* **The data**
+===+

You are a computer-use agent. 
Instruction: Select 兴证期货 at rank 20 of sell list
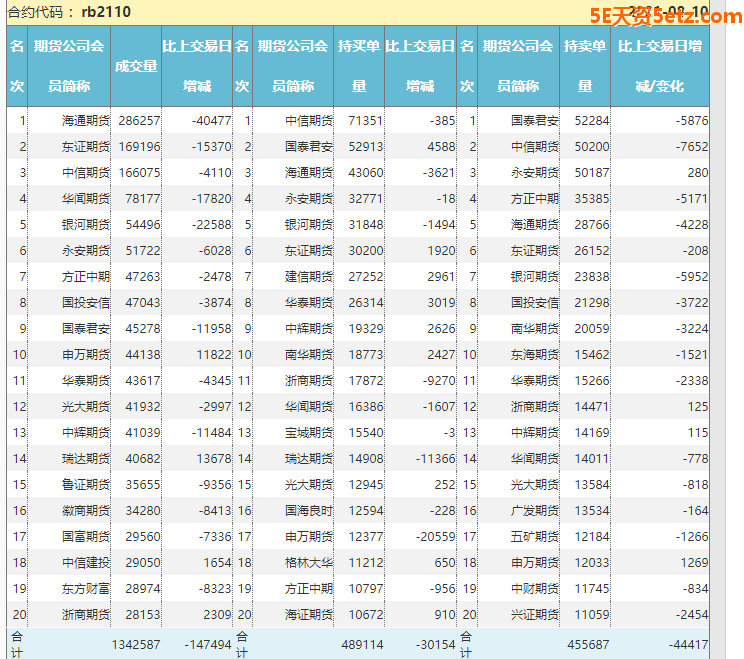[x=535, y=614]
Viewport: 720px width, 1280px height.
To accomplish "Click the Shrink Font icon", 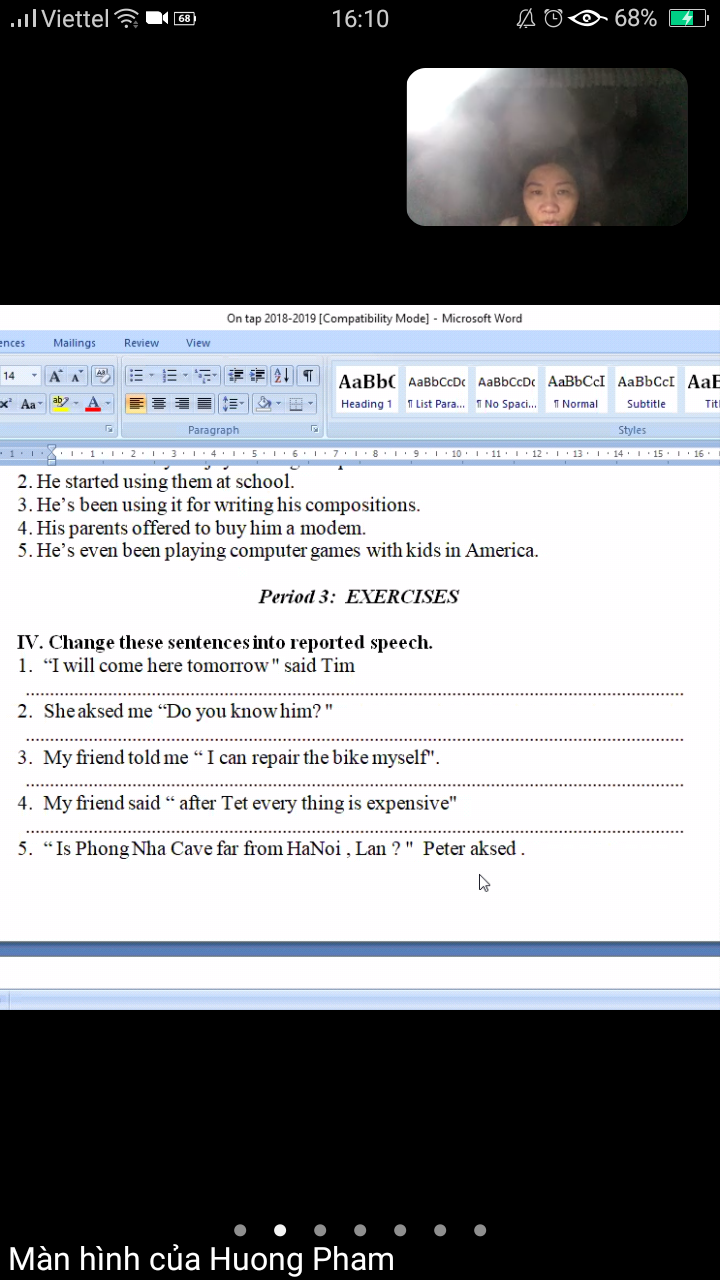I will coord(77,376).
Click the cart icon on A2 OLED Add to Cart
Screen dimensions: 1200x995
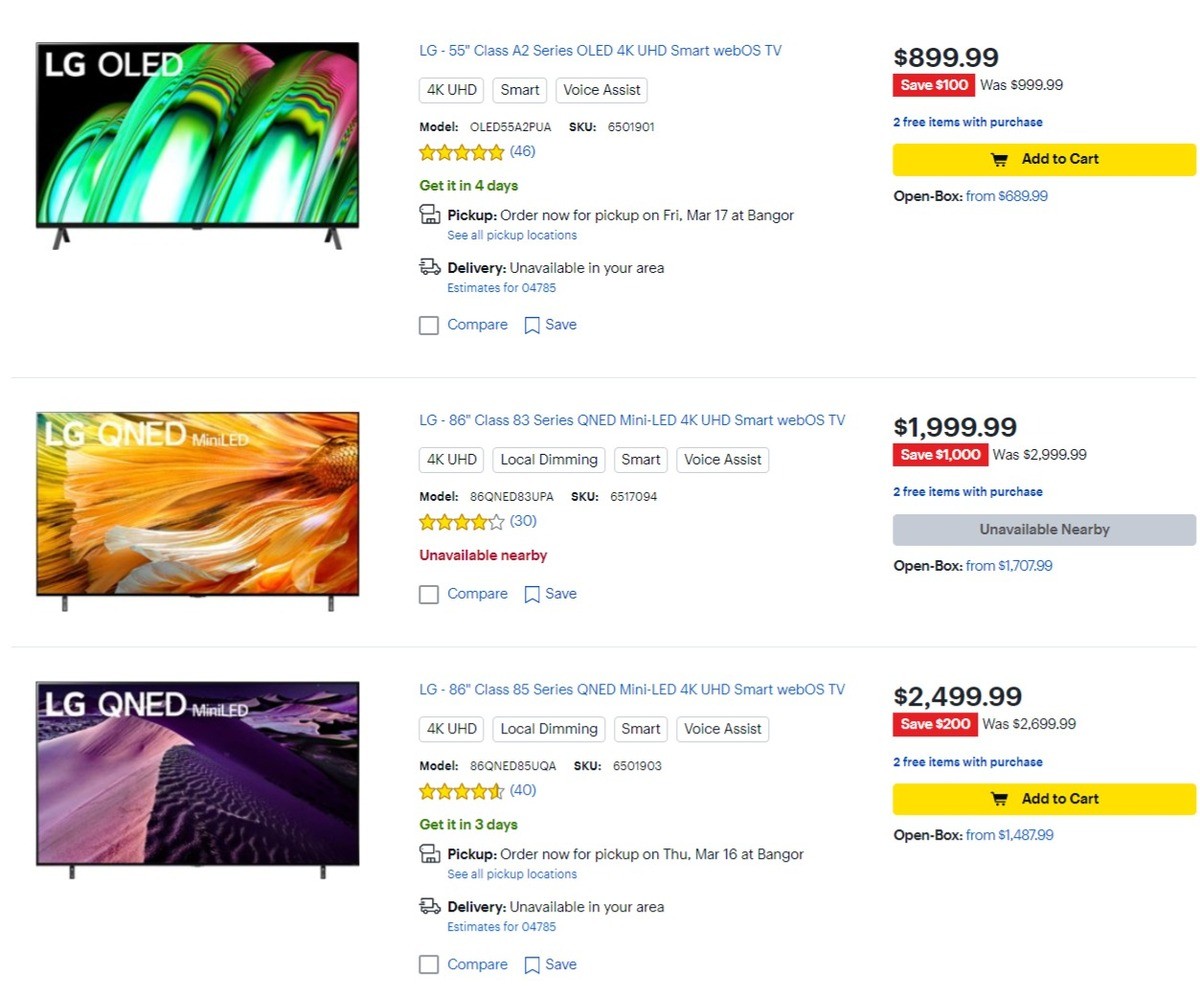[x=998, y=158]
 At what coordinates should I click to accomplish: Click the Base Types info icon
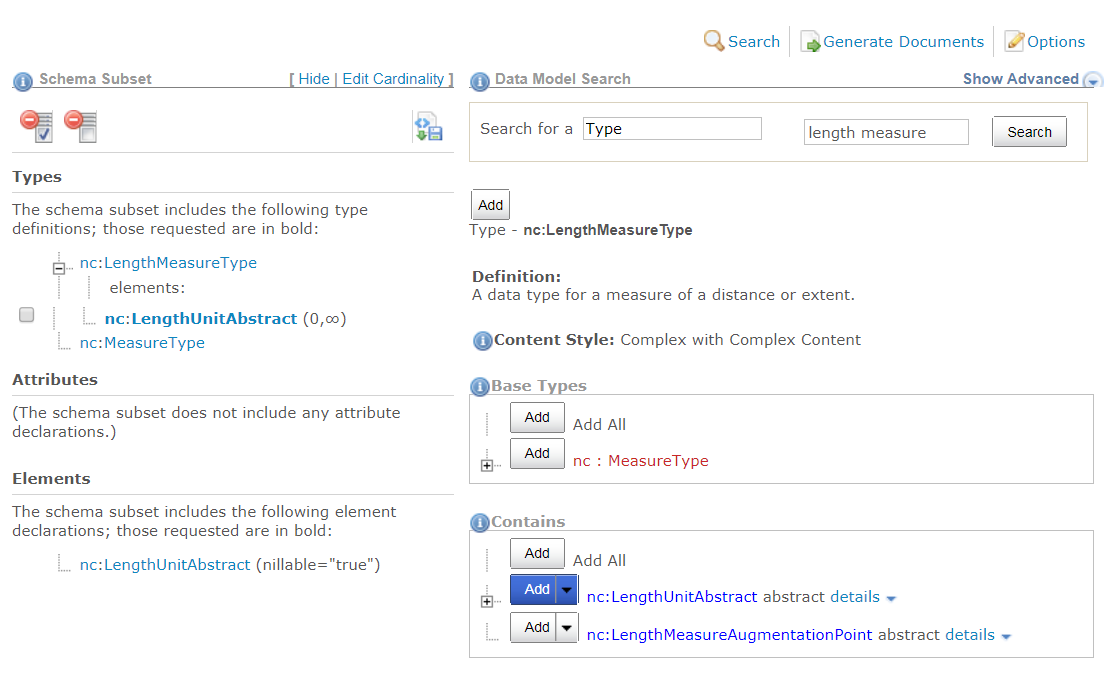click(479, 386)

+===+

* **What to do**
Only the lines from the one containing "At what coordinates" through the end of the listing above should be reproduced, exactly as they stand. Leave the pictures out.

* **Solution for this problem**
 At what coordinates should I click to accomplish: Click the Base Types info icon
click(479, 386)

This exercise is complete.